Do you know how many gigabytes are in an exabyte? Probably not because it’s likely you’ve never even heard of an exabyte. That said, there was a time when a gigabyte was a distant dream. We are now on the exabyte horizon. Oh, by the way, if you’re ever asked this question, 1 exatabyte = 1,073,741,824 gigabytes. That’s a billion gigabytes or 1,048,576 terabytes, which, to put it mildly, is quite a bit of storage. Here is a graphical display from Ionos featuring the exabyte.
To put this in a more practical perspective, you would need 400 terabytes to store all the books ever written on Earth, and 400TB is only .0004 of an exabyte.
Data storage centers can be the size of small towns. Here is one of the biggest, the China Mobile Data Center. Little information on this center exists but it is believed to store exabytes of data.
We have a little more information on the NSA’s data center in Utah.
Although no official storage capacity is given, experts estimate it could hold between 3 and 12 exabytes of data. In other words, if you need to store exabytes of data, you need space and billions of dollars for construction and equipment. The storage of the entire world with all the data from every government, all the data from private companies like Google, Amazon, and Facebook, and every other company large and small amounts to around 6800 exabytes.
All of the preceding information is necessary to understand DNA storage. Now, when I tell you DNA storage will allow you to put one exabyte of data on a one inch (2.5cm) cube, you will understand how incredible such storage can be. So when Microsoft announced that it had moved a step closer to this possibility, people took notice,
But how is this possible? How can you store so much data in such a small space and how can you store anything on a DNA molecule? Well, that’s not easy to explain in simple terms, but I’ll do my best. Traditional silicon storage uses combinations of ones and zeros to express physical reality in a digital form. For example, the digital representation of the letters that make up my name, Steve, is 01110011 01110100 01100101 01110110 01100101. DNA is an information storage molecule. The expression of the data it stores creates all the characteristics that make you a human. In many ways, you are the expression of a computer program. To store this data, DNA uses four chemical bases represented by the letters A, G, C, and T. Now, imagine how much storage you could get if you could combine ones and zeros storage with the four storage parameters of DNA. Here is an image from the recent Microsoft/University of Washington report that shows how this is done. I modified it for explanatory purposes.

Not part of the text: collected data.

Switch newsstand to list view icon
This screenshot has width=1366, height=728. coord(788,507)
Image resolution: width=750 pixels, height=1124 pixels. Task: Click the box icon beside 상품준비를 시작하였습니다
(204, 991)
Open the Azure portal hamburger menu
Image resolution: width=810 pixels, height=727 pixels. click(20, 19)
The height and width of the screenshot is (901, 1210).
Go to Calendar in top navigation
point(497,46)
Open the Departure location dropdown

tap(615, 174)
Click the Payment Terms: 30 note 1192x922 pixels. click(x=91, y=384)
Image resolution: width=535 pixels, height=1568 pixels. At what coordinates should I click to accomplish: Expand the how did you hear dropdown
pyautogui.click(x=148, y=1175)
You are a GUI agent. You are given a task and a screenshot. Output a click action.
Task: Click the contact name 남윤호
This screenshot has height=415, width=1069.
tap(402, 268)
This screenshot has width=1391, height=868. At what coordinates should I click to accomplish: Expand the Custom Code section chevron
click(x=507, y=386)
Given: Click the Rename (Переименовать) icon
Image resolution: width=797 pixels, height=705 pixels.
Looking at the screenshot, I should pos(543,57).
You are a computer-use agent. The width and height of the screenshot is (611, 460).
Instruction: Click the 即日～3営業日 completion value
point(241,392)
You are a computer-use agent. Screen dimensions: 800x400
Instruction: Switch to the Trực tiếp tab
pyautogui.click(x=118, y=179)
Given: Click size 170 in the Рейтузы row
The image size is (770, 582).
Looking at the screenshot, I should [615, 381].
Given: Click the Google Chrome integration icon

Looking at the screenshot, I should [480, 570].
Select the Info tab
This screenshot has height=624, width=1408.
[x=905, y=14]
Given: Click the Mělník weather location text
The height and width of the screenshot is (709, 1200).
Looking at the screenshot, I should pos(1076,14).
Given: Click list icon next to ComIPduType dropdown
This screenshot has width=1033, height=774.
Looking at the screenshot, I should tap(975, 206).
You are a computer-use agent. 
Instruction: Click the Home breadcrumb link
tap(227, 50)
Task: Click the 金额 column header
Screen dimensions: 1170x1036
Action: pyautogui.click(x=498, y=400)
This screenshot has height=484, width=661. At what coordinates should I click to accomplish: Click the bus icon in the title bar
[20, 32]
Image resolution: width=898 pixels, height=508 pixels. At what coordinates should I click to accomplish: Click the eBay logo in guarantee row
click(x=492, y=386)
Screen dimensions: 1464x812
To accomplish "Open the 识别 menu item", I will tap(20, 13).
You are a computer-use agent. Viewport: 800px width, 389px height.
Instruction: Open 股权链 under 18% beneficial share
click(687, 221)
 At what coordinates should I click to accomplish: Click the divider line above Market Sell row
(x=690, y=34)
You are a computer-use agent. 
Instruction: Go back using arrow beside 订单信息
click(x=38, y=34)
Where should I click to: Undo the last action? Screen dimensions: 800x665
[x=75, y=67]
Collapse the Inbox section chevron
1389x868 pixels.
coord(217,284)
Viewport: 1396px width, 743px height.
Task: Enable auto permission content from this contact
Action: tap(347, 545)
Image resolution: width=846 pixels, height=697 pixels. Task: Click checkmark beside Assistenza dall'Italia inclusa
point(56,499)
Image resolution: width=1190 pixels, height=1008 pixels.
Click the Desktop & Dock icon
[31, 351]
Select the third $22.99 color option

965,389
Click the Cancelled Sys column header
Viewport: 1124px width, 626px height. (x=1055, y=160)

As you might expect, the most difficult part of the process is in the writing of digitally based code into a chemical code that can be stored in the DNA molecule. At current speeds, writing would take too long to have any practical uses.
But, with such a great potential, no one is ready to give up on research in this area. It’s not only the small storage area that is attractive but the durability of the DNA molecule. DNA can survive for thousands of years while modern storage devices are limited to decades at best. Keeping DNA cool can even increase storage times. In other words, an entire data center that takes up millions of square meters could, possibly, be reduced to the size of a refrigerator.
But before you go out and invest in refrigerators, keep in mind that only the initial steps in the realization of DNA storage have been taken. On the other hand, the experiments by Microsoft and the University of Washington serve as a proof of concept: That is, such storage is shown to be possible. It is no longer in the realm of science fiction. In fact, 40 companies and educational institutions have formed something called the ‘DNA Data Storage Alliance’, to work towards this end.
Yes, there are probably going to be unforeseen problems. When it comes to technology, it’s very hard to guess how long it will be before real DNA storage becomes the norm. There is also the possibility that quantum storage devices will be developed before DNA storage becomes a reality. But, for the moment, quantum computers are only good for running algorithms at high speeds and not storing data. The unpredictability that comes with the quantum world prevents storage except by traditional digital methods. If DNA storage is realized, it could be improved over time to store even more data in even smaller spaces. Storage on DNA may only be limited by Planck’s constant, which could mean that all of the world’s data could be stored on a device the size of a sugar cube. Again, this is only an idea that people are working towards, but that’s how the future always begins.